Mais le bruit du démarrage étouffa sa voix et elle se laissa emporter dans l’odeur du vent vers l’inconnu de cette journée.

Sourbets, les mains au volant, se sentait ner­veux. Il ne parlait pas, gêné de sentir à son côté sa femme silencieuse, lui décochant un regard dur à la dérobée, comme s’il lui imputait cette douleur sourde au dedans de lui, qu’il avait presque oubliée depuis quelques mois et qui renaissait, inquiétante, à la manière d’une rage de dents.

Tout à coup, il dit :

— Samedi prochain, nous pourrons partir pour Biarritz.

Il paraissait calmé par cette pensée :

— Le 15 août, il y aura des courses à Saint-Sébastien.

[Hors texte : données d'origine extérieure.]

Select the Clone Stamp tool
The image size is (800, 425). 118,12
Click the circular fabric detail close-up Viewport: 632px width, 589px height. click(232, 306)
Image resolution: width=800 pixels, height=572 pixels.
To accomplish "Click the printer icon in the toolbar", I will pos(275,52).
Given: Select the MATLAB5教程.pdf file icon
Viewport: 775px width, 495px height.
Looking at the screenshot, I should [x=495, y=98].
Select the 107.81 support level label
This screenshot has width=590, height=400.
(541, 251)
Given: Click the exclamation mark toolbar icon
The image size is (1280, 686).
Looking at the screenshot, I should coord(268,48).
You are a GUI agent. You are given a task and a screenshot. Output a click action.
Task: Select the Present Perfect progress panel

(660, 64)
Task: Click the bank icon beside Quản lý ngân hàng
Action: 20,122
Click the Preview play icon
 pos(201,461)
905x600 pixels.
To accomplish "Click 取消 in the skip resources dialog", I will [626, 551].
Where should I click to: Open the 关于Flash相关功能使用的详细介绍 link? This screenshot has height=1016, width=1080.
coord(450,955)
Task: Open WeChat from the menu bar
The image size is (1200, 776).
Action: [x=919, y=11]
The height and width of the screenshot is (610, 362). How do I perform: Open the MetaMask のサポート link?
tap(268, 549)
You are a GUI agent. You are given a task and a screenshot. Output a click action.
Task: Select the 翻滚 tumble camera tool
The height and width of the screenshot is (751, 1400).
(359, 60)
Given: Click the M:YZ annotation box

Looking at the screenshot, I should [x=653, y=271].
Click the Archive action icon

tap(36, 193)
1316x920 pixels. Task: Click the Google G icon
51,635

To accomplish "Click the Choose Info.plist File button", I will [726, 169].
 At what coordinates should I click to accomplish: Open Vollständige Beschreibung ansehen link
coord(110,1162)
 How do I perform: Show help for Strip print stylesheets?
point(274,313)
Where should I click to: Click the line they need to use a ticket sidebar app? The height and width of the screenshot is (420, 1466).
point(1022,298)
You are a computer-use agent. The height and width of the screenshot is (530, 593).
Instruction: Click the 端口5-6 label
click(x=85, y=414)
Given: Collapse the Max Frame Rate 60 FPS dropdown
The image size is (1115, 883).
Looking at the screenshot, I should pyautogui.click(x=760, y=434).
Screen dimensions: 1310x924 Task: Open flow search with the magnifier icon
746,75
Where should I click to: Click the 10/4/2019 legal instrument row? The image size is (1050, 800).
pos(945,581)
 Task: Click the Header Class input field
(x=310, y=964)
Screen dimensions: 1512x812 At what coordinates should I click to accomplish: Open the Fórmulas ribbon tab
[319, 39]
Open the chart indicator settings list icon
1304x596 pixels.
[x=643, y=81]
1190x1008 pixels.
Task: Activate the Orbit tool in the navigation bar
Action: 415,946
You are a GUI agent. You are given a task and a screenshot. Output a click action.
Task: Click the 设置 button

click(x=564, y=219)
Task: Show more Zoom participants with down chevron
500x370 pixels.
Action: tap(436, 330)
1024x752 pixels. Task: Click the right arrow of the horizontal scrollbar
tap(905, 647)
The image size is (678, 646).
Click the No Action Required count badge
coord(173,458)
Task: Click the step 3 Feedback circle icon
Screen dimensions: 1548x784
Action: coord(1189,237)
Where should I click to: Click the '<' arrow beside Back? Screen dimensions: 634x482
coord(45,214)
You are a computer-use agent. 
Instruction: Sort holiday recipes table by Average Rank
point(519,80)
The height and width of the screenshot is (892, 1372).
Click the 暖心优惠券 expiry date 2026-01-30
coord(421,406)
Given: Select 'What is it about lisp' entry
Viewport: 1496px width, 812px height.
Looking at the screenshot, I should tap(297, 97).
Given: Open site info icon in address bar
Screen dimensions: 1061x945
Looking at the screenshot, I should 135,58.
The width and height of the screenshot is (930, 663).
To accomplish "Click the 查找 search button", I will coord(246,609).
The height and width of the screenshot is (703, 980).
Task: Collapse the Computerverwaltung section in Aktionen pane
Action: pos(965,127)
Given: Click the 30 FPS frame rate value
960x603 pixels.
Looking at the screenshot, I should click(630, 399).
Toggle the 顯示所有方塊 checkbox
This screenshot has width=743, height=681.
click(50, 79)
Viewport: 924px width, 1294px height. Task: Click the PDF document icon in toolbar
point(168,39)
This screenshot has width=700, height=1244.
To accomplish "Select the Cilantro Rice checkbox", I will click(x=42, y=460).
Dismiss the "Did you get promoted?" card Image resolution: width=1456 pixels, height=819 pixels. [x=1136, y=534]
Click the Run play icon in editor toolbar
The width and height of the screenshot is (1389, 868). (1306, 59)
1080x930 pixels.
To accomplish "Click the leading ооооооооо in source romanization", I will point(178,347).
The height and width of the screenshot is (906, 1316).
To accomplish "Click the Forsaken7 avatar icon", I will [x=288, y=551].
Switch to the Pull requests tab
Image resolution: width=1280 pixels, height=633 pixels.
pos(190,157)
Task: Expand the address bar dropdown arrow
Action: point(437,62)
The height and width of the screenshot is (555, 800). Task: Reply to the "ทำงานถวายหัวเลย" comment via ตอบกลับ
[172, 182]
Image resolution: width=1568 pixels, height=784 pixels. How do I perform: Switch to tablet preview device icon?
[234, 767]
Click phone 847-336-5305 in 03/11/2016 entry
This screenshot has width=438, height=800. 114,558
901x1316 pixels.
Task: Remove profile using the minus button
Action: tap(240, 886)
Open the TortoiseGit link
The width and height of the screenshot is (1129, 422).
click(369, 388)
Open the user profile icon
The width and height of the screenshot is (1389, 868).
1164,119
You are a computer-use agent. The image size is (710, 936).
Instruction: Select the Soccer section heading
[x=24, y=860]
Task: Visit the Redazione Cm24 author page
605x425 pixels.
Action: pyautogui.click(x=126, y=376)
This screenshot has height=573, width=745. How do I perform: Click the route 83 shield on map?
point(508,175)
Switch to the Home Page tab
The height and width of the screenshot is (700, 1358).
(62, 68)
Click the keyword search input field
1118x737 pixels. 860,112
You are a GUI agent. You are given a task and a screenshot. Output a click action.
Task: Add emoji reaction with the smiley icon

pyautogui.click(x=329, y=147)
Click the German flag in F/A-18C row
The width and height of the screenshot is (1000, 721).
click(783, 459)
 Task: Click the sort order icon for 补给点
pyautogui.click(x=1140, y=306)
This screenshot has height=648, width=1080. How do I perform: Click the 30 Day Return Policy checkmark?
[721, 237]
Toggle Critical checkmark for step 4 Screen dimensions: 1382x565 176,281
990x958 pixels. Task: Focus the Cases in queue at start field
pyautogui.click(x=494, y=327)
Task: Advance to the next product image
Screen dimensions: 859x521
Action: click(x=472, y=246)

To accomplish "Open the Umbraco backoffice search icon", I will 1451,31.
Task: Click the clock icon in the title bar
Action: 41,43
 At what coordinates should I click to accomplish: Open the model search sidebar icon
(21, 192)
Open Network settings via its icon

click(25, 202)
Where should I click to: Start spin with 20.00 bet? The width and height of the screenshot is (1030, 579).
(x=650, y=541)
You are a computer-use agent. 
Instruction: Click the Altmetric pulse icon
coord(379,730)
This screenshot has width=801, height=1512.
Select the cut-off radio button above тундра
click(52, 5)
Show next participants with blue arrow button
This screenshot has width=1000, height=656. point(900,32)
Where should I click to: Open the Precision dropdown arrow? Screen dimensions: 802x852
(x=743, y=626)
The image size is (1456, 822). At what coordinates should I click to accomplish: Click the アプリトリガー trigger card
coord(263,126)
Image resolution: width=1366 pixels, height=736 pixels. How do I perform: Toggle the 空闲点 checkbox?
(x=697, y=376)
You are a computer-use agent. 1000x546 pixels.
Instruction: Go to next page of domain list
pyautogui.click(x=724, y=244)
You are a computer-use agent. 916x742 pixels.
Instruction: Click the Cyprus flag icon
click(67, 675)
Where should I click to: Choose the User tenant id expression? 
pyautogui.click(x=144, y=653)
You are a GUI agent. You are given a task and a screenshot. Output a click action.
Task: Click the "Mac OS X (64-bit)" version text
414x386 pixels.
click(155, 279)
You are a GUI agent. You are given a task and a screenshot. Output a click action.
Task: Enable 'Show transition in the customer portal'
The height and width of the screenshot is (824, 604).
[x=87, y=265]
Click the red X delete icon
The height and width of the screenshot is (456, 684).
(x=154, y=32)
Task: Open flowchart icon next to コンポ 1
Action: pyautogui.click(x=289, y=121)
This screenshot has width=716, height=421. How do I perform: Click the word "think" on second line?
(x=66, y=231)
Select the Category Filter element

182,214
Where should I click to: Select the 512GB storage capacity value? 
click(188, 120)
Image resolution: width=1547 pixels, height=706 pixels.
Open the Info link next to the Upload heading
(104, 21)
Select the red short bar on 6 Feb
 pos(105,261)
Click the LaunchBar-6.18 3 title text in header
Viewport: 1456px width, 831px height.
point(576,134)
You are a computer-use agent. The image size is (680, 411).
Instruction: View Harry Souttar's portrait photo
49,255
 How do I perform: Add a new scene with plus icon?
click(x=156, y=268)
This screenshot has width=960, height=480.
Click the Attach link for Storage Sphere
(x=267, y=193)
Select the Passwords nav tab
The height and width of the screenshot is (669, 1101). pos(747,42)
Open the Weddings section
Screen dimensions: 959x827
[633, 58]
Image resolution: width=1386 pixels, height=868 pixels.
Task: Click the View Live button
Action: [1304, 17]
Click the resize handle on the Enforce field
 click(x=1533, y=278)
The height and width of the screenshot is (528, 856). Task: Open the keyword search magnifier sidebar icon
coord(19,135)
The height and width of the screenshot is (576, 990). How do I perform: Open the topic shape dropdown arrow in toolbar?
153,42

Est-ce parce qu’il imaginait ces journées de fuite et de grand soleil, seul avec Reine, mais il se sentait rasséréné. Point de difficultés à craindre dans ces brefs voyages. On ne couchait pas deux soirs de suite dans le même hôtel. Les yeux qui s’atta­chaient à la jeune femme, ces jours-là, stimu­laient agréablement sa vanité sans que son plaisir tournât en souffrance. Peut-être, pour l’homme qui aime, n’y a-t-il de supportable qu’une admiration anonyme qui entoure de son halo l’être bien-aimé ? « Elle est à moi », pensait Sourbets, se rassasiant de cette possession, fortifiée encore par la joie que Reine n’eût plus un père, une mère, auxquels il aurait été obligé de la disputer.